→ TASK STATEMENT:
What you give back must match the records below word for word.

Segment Start: SUPPLIED MATERIAL

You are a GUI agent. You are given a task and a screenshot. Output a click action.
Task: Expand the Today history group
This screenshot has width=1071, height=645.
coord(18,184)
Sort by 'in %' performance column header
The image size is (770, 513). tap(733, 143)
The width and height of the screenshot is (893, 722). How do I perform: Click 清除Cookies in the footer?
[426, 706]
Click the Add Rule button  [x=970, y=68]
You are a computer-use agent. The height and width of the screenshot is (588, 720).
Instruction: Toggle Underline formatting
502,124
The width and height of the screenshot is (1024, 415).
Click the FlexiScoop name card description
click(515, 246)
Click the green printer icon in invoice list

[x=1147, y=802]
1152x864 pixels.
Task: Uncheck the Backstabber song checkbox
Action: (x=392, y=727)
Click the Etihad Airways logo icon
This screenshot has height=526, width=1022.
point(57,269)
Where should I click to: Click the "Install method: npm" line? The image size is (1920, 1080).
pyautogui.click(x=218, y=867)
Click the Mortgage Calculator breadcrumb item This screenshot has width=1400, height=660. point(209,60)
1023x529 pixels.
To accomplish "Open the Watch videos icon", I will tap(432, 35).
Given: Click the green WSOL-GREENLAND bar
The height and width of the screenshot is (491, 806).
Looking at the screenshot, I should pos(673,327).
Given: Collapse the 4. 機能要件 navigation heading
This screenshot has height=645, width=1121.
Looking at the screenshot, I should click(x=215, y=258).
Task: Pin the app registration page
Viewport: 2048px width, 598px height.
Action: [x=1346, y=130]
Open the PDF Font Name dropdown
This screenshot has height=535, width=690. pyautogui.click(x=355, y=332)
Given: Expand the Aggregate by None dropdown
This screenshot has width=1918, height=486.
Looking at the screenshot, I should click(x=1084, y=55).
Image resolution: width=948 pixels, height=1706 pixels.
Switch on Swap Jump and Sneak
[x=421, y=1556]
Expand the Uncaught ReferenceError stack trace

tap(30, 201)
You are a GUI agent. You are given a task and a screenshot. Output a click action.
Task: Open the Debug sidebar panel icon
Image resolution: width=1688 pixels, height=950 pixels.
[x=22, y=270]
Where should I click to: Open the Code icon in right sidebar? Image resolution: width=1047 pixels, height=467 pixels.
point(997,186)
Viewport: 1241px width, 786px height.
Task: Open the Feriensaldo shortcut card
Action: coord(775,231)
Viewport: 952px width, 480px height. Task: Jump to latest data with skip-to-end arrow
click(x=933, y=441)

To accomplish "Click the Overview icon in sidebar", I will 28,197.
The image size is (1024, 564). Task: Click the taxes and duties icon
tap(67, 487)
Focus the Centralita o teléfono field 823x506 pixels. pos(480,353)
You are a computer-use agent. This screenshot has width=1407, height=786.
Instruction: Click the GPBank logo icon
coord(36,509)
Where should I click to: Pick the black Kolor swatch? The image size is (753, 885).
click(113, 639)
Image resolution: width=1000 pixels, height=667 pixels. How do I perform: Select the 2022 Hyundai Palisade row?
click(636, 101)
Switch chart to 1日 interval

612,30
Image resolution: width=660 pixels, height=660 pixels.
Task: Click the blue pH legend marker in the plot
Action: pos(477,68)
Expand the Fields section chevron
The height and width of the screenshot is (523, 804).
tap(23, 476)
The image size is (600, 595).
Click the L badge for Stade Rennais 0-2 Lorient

Segment End: SUPPLIED MATERIAL

→ OUTPUT FOR THIS EXERCISE:
You are a GUI agent. You are given a task and a screenshot. Output a click action.
Task: Expand the Today history group
This screenshot has width=1071, height=645.
coord(18,184)
Sort by 'in %' performance column header
The image size is (770, 513). tap(733, 143)
The width and height of the screenshot is (893, 722). How do I perform: Click 清除Cookies in the footer?
[426, 706]
Click the Add Rule button  [x=970, y=68]
You are a computer-use agent. The height and width of the screenshot is (588, 720).
Instruction: Toggle Underline formatting
502,124
The width and height of the screenshot is (1024, 415).
Click the FlexiScoop name card description
click(515, 246)
Click the green printer icon in invoice list

[x=1147, y=802]
1152x864 pixels.
Task: Uncheck the Backstabber song checkbox
Action: (x=392, y=727)
Click the Etihad Airways logo icon
This screenshot has height=526, width=1022.
point(57,269)
Where should I click to: Click the "Install method: npm" line? The image size is (1920, 1080).
pyautogui.click(x=218, y=867)
Click the Mortgage Calculator breadcrumb item This screenshot has width=1400, height=660. point(209,60)
1023x529 pixels.
To accomplish "Open the Watch videos icon", I will tap(432, 35).
Given: Click the green WSOL-GREENLAND bar
The height and width of the screenshot is (491, 806).
Looking at the screenshot, I should pos(673,327).
Given: Collapse the 4. 機能要件 navigation heading
This screenshot has height=645, width=1121.
Looking at the screenshot, I should click(x=215, y=258).
Task: Pin the app registration page
Viewport: 2048px width, 598px height.
Action: [x=1346, y=130]
Open the PDF Font Name dropdown
This screenshot has height=535, width=690. pyautogui.click(x=355, y=332)
Given: Expand the Aggregate by None dropdown
This screenshot has width=1918, height=486.
Looking at the screenshot, I should click(x=1084, y=55).
Image resolution: width=948 pixels, height=1706 pixels.
Switch on Swap Jump and Sneak
[x=421, y=1556]
Expand the Uncaught ReferenceError stack trace

tap(30, 201)
You are a GUI agent. You are given a task and a screenshot. Output a click action.
Task: Open the Debug sidebar panel icon
Image resolution: width=1688 pixels, height=950 pixels.
[x=22, y=270]
Where should I click to: Open the Code icon in right sidebar? Image resolution: width=1047 pixels, height=467 pixels.
point(997,186)
Viewport: 1241px width, 786px height.
Task: Open the Feriensaldo shortcut card
Action: coord(775,231)
Viewport: 952px width, 480px height. Task: Jump to latest data with skip-to-end arrow
click(x=933, y=441)

To accomplish "Click the Overview icon in sidebar", I will 28,197.
The image size is (1024, 564). Task: Click the taxes and duties icon
tap(67, 487)
Focus the Centralita o teléfono field 823x506 pixels. pos(480,353)
You are a computer-use agent. This screenshot has width=1407, height=786.
Instruction: Click the GPBank logo icon
coord(36,509)
Where should I click to: Pick the black Kolor swatch? The image size is (753, 885).
click(113, 639)
Image resolution: width=1000 pixels, height=667 pixels. How do I perform: Select the 2022 Hyundai Palisade row?
click(636, 101)
Switch chart to 1日 interval

612,30
Image resolution: width=660 pixels, height=660 pixels.
Task: Click the blue pH legend marker in the plot
Action: pos(477,68)
Expand the Fields section chevron
The height and width of the screenshot is (523, 804).
tap(23, 476)
The image size is (600, 595).
Click the L badge for Stade Rennais 0-2 Lorient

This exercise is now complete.